Repeat the items below word for word, from the line with "You are a GUI" through the end of the items. Leave out the pictures.

Text and item location entries:
········
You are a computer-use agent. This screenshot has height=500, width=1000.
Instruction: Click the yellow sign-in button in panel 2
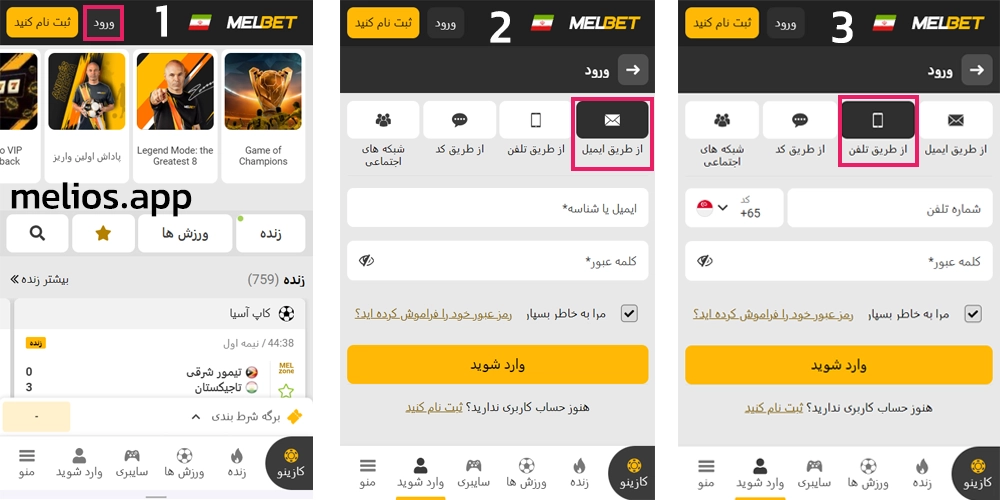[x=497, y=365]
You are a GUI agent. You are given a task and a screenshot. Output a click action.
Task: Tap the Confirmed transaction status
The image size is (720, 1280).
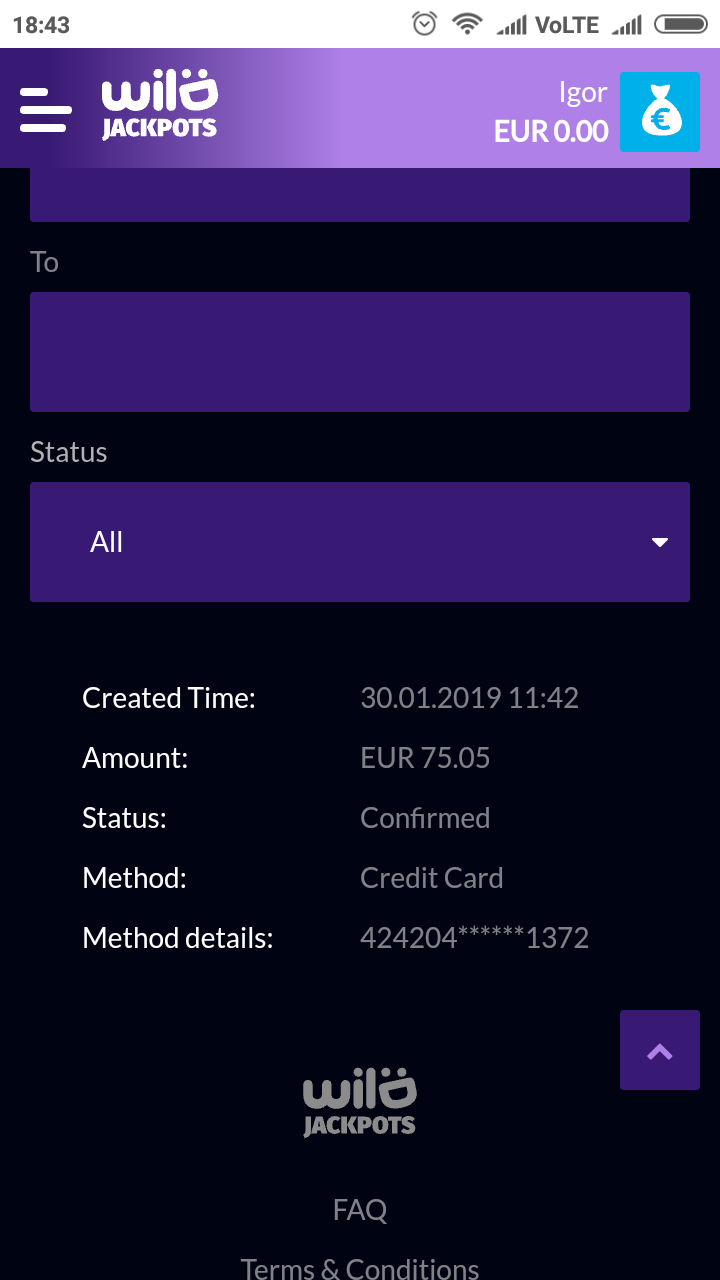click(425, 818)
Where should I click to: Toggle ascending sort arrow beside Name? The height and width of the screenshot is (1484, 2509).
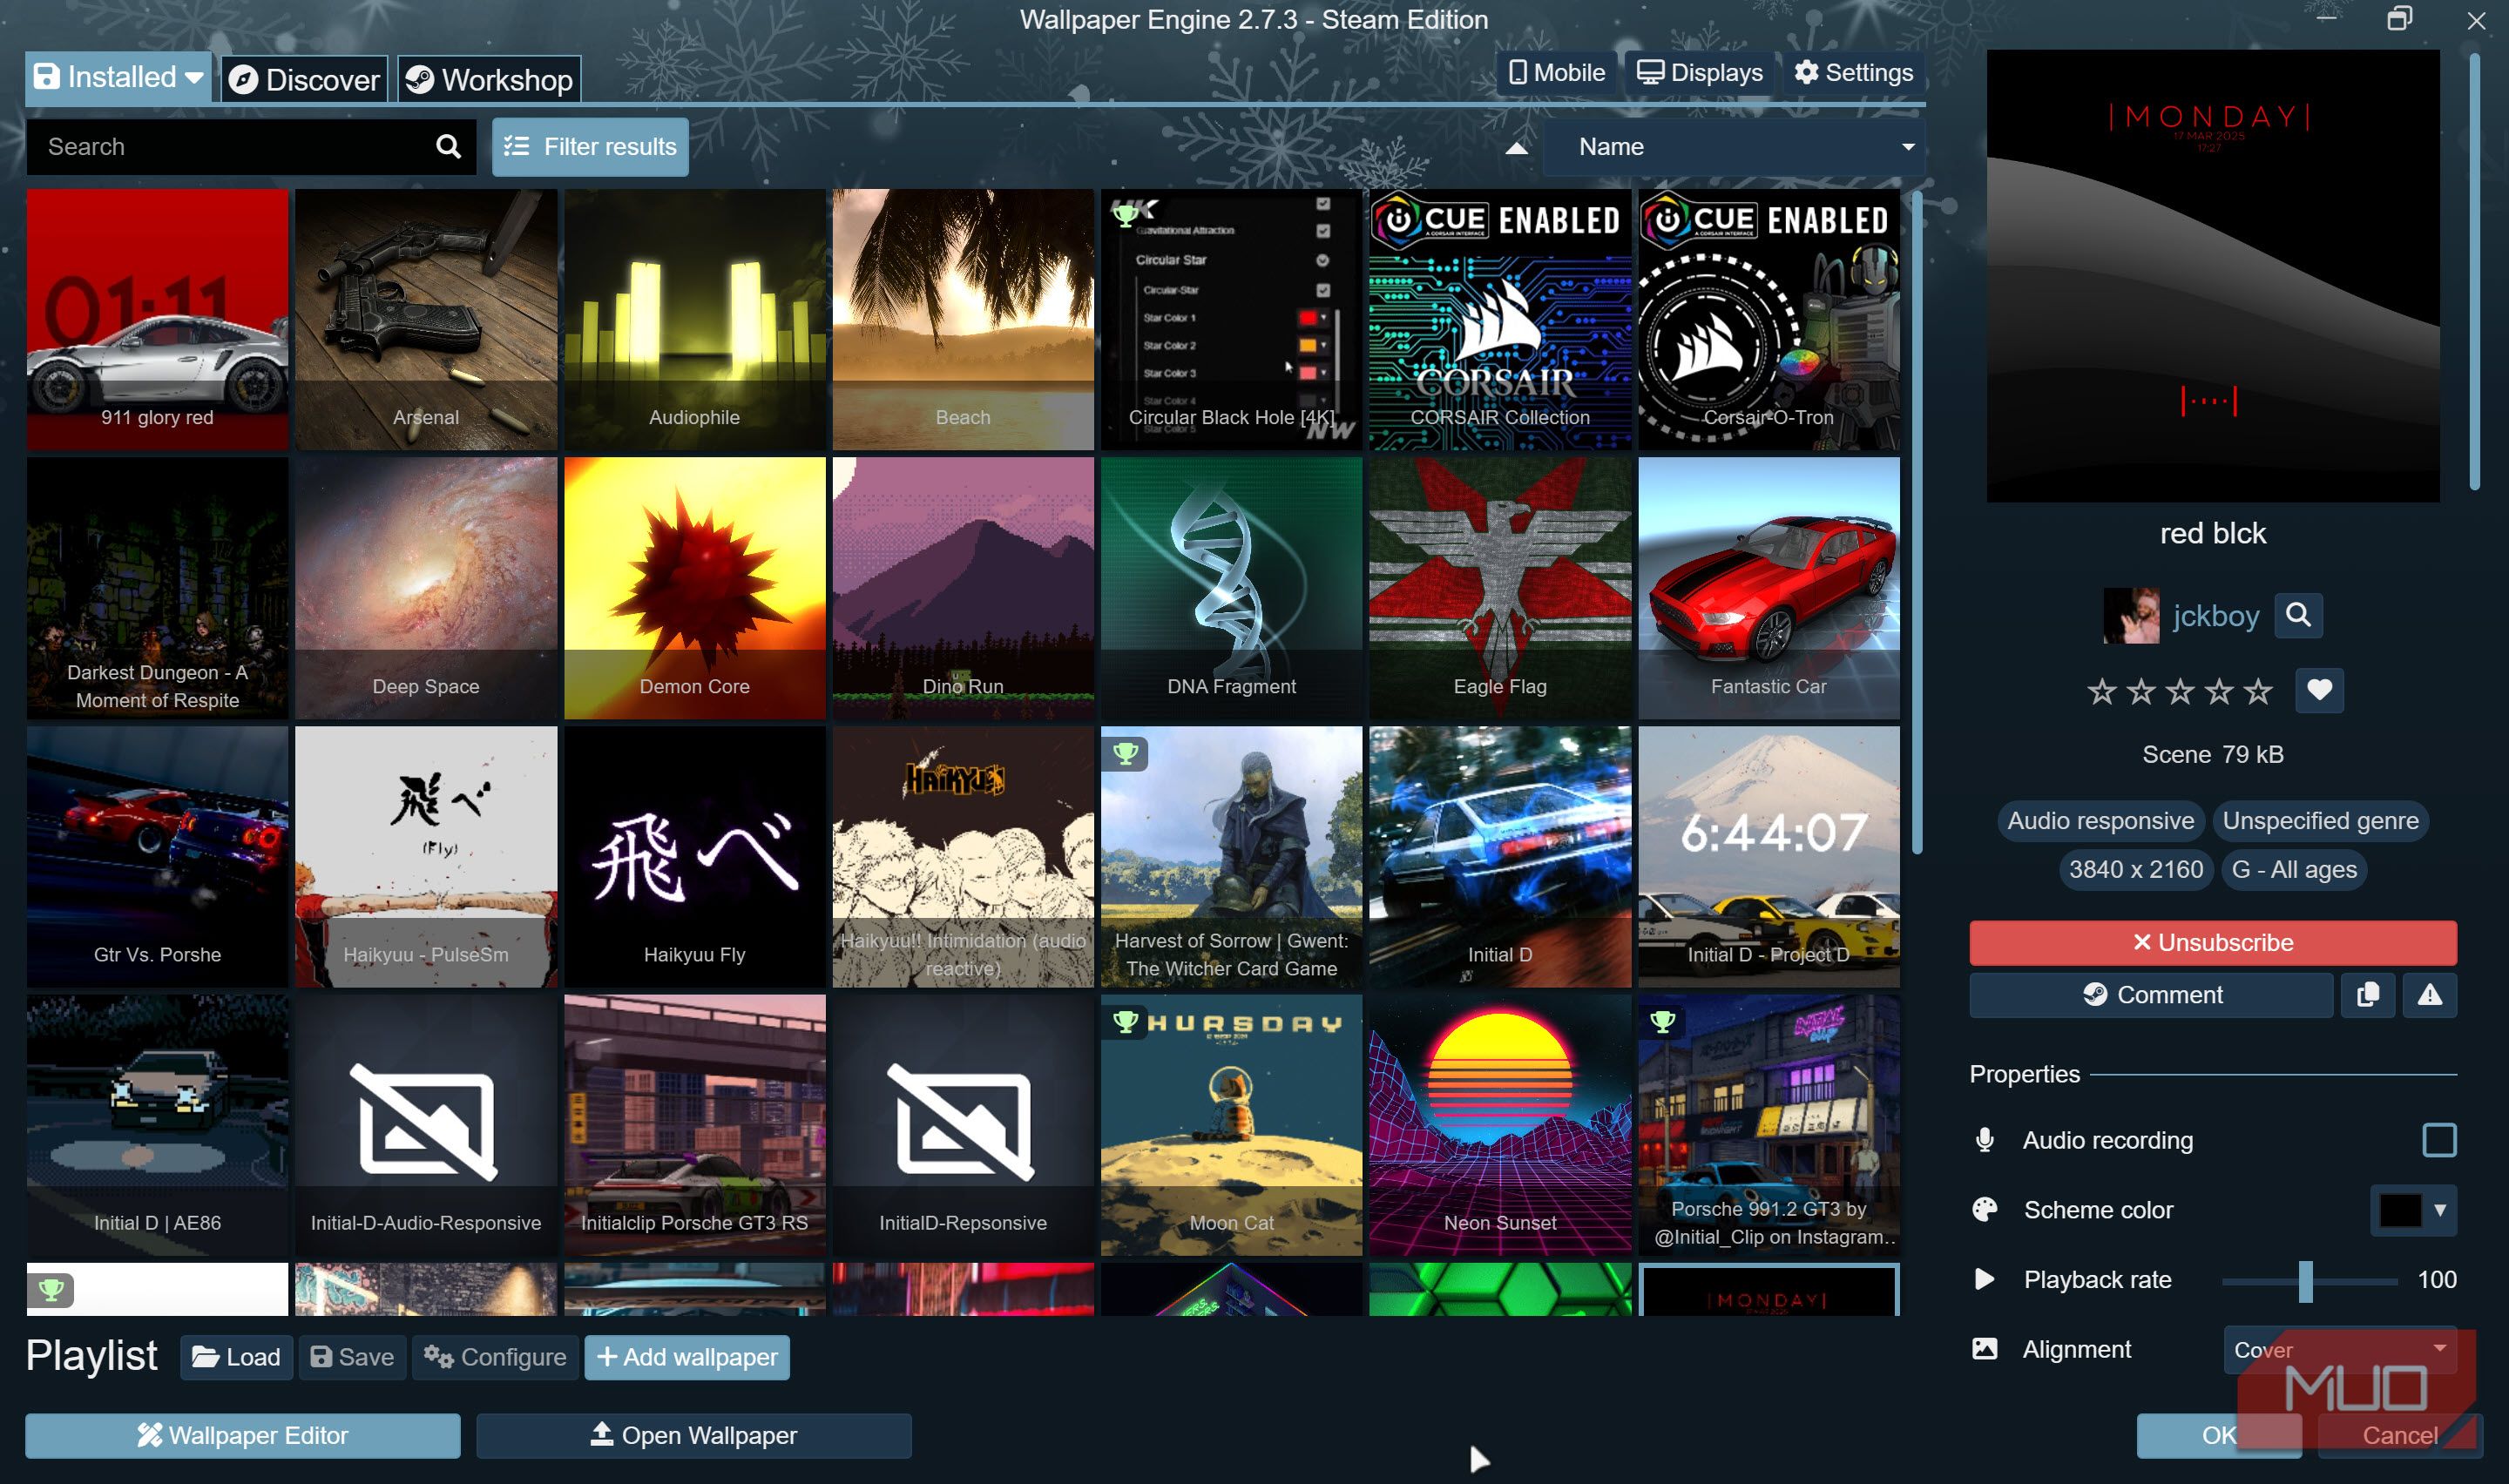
········
FULL SOLUTION:
You are a GUI agent. You are given a task and a screenshot. Output a click action.
Task: Tap the Confirmed transaction status
The image size is (720, 1280).
click(425, 818)
Where should I click to: Toggle ascending sort arrow beside Name? The height and width of the screenshot is (1484, 2509).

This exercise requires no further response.